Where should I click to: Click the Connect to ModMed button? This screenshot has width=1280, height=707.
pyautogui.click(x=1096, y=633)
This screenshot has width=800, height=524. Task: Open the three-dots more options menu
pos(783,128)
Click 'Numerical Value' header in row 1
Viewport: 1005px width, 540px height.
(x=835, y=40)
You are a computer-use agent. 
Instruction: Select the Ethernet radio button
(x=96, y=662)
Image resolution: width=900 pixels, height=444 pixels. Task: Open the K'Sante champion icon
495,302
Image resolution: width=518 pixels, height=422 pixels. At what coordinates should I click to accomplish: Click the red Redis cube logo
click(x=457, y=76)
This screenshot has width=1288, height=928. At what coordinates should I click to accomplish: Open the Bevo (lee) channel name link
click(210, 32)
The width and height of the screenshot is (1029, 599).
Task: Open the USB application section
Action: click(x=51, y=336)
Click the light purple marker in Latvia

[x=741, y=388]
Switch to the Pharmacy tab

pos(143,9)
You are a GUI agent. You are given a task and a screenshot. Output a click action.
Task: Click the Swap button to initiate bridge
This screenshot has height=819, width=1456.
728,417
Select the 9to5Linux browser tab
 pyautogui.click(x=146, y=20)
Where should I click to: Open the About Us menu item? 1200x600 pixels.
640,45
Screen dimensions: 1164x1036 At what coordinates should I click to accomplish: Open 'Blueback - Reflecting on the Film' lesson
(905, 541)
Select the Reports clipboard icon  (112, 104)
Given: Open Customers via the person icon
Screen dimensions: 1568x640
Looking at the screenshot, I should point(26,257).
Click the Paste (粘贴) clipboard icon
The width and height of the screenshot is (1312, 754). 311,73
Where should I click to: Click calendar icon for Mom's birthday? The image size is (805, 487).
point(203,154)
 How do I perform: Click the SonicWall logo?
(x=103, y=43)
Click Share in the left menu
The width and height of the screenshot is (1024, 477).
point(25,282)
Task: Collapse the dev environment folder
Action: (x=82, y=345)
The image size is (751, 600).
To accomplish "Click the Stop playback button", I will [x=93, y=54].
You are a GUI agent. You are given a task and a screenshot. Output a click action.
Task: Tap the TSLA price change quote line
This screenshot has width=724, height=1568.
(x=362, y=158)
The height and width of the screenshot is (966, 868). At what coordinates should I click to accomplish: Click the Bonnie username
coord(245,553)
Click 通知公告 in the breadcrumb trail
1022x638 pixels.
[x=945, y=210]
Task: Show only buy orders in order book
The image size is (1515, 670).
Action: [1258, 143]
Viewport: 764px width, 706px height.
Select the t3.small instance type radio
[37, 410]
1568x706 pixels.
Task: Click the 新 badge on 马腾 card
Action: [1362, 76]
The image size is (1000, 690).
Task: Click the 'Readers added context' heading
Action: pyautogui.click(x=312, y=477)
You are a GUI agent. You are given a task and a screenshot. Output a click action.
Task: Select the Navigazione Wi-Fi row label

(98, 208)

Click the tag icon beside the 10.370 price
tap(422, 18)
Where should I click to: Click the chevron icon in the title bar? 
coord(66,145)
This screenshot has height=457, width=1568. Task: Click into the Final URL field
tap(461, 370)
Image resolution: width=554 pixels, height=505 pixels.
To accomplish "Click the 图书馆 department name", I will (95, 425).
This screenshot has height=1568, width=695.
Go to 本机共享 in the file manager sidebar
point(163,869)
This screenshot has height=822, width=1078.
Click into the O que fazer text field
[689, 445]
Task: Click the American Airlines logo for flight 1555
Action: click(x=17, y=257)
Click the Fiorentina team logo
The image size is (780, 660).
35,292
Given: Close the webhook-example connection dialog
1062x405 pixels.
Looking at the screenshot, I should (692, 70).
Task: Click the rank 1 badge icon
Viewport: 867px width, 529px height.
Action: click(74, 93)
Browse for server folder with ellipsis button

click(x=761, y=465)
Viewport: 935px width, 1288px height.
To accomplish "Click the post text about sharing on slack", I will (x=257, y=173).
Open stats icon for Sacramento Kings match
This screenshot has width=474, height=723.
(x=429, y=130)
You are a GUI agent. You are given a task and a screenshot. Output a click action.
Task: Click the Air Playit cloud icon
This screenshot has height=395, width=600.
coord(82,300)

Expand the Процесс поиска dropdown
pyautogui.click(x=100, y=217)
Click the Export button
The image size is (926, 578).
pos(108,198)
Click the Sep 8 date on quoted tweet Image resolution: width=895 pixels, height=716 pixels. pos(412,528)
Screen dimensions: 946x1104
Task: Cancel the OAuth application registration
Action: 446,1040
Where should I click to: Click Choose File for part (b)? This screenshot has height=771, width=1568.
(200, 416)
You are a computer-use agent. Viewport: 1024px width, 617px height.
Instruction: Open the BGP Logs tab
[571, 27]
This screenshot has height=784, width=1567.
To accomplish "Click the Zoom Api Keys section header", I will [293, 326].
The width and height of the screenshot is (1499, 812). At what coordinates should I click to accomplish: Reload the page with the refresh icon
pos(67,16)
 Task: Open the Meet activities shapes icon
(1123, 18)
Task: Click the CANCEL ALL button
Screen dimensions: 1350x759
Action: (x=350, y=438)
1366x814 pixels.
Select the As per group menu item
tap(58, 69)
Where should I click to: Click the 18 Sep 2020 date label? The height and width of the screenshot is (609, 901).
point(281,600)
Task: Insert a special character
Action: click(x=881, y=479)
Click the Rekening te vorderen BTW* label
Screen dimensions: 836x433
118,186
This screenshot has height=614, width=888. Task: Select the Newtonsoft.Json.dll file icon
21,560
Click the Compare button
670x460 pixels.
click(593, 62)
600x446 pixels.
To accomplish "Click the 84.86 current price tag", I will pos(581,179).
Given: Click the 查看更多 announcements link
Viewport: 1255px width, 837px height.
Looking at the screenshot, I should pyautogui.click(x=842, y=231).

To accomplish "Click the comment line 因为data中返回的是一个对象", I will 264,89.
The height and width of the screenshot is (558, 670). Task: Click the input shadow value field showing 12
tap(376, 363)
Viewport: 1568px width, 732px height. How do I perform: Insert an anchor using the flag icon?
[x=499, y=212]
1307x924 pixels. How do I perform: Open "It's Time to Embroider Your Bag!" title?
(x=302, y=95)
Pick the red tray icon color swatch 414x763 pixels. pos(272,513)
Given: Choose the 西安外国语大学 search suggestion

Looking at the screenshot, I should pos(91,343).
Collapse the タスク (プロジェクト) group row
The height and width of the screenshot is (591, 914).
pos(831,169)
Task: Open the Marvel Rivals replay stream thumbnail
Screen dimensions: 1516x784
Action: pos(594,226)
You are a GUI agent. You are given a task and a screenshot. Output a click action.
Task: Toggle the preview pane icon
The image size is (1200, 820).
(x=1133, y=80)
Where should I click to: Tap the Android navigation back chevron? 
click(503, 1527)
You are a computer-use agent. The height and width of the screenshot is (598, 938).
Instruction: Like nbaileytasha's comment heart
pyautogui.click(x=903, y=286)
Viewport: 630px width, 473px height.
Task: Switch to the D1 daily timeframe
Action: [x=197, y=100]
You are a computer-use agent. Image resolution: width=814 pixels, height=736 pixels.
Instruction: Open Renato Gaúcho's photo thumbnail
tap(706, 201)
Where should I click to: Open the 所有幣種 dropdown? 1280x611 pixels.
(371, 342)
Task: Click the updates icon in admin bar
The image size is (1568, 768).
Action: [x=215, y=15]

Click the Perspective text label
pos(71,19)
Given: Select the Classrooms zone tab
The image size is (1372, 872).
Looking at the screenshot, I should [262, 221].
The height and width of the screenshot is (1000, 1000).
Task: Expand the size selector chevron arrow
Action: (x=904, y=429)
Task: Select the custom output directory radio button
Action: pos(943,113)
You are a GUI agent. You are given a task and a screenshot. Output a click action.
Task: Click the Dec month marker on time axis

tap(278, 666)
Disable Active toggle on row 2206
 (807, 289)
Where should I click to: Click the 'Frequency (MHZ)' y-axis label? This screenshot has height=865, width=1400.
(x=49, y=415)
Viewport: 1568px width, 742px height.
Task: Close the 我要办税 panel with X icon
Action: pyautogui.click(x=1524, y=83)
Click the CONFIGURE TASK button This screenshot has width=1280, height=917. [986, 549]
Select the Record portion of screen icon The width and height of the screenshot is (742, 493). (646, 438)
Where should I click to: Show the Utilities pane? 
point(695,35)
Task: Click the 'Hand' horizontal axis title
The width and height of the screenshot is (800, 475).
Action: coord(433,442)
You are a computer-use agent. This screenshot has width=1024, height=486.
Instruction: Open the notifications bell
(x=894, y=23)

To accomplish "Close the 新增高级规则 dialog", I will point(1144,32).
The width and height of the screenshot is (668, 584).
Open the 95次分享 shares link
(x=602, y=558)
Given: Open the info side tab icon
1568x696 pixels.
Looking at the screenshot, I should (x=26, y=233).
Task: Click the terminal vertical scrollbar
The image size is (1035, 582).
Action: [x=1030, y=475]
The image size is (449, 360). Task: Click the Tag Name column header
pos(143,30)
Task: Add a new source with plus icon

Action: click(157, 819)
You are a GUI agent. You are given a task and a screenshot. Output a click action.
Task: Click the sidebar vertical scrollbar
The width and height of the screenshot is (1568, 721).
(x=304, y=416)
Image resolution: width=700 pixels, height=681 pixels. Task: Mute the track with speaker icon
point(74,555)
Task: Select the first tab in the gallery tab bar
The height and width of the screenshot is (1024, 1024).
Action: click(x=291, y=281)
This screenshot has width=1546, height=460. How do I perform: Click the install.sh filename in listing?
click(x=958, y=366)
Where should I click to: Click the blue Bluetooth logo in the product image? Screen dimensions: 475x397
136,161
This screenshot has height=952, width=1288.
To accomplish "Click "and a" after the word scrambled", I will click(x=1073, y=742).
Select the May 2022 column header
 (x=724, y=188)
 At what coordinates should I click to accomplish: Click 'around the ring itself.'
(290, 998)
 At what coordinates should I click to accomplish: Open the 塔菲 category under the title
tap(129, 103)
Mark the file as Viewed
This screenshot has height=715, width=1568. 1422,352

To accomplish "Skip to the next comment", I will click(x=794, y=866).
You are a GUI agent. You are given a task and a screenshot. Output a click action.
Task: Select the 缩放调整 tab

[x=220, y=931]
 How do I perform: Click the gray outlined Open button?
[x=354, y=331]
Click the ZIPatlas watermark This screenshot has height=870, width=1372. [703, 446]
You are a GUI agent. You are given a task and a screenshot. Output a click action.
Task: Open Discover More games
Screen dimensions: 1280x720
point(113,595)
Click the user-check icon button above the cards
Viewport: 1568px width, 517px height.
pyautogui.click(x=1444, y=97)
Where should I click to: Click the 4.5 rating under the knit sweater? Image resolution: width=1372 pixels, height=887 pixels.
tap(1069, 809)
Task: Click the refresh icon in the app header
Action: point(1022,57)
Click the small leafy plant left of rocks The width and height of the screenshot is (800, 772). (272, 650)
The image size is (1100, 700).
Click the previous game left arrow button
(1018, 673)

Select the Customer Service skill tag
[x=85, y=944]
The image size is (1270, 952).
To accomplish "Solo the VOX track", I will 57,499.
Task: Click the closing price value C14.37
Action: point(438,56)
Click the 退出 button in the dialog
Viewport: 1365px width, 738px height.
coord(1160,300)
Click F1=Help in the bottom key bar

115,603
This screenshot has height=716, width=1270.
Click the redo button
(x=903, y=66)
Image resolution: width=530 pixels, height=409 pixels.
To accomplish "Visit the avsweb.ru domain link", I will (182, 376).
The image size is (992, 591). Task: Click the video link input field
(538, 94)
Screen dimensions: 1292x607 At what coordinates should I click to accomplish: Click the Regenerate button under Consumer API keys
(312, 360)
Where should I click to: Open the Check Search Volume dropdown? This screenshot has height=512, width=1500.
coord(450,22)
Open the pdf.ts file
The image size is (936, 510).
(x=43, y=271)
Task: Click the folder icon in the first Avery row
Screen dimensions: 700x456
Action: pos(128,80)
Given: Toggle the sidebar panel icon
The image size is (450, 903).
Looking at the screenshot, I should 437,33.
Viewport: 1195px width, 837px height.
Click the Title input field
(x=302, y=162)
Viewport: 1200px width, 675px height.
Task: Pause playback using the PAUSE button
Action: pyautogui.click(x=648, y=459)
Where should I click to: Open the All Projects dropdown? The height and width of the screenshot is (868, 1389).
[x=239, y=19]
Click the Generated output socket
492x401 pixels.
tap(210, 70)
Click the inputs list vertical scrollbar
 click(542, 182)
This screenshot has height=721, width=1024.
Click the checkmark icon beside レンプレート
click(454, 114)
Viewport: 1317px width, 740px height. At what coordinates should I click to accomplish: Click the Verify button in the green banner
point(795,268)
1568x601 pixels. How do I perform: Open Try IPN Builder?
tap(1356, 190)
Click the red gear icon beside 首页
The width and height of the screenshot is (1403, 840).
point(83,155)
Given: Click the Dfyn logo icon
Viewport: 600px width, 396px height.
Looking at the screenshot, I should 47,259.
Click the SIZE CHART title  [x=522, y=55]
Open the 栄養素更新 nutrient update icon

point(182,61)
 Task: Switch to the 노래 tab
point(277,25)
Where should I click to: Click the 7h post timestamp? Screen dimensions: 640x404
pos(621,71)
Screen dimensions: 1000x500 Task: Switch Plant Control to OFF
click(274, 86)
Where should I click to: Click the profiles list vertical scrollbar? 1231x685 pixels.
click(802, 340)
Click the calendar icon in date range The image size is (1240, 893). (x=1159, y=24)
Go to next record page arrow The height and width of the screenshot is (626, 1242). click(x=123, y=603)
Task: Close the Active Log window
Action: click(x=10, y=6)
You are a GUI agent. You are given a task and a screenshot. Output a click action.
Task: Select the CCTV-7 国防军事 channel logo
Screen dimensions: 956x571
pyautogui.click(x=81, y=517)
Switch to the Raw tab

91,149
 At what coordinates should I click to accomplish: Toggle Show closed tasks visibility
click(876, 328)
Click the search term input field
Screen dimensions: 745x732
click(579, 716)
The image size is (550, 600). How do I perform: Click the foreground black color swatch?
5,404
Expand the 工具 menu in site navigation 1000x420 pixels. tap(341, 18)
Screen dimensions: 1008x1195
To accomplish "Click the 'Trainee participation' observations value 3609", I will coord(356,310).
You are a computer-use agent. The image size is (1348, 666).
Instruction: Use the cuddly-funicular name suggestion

[Problem statement]
Copy out the range of lines above starting at the line with "Click the inputs list vertical scrollbar" and ending at the line with "Click the SIZE", exactly and including both.

[Solution]
Click the inputs list vertical scrollbar
 click(542, 182)
This screenshot has height=721, width=1024.
Click the checkmark icon beside レンプレート
click(454, 114)
Viewport: 1317px width, 740px height. At what coordinates should I click to accomplish: Click the Verify button in the green banner
point(795,268)
1568x601 pixels. How do I perform: Open Try IPN Builder?
tap(1356, 190)
Click the red gear icon beside 首页
The width and height of the screenshot is (1403, 840).
point(83,155)
Given: Click the Dfyn logo icon
Viewport: 600px width, 396px height.
Looking at the screenshot, I should 47,259.
Click the SIZE CHART title  [x=522, y=55]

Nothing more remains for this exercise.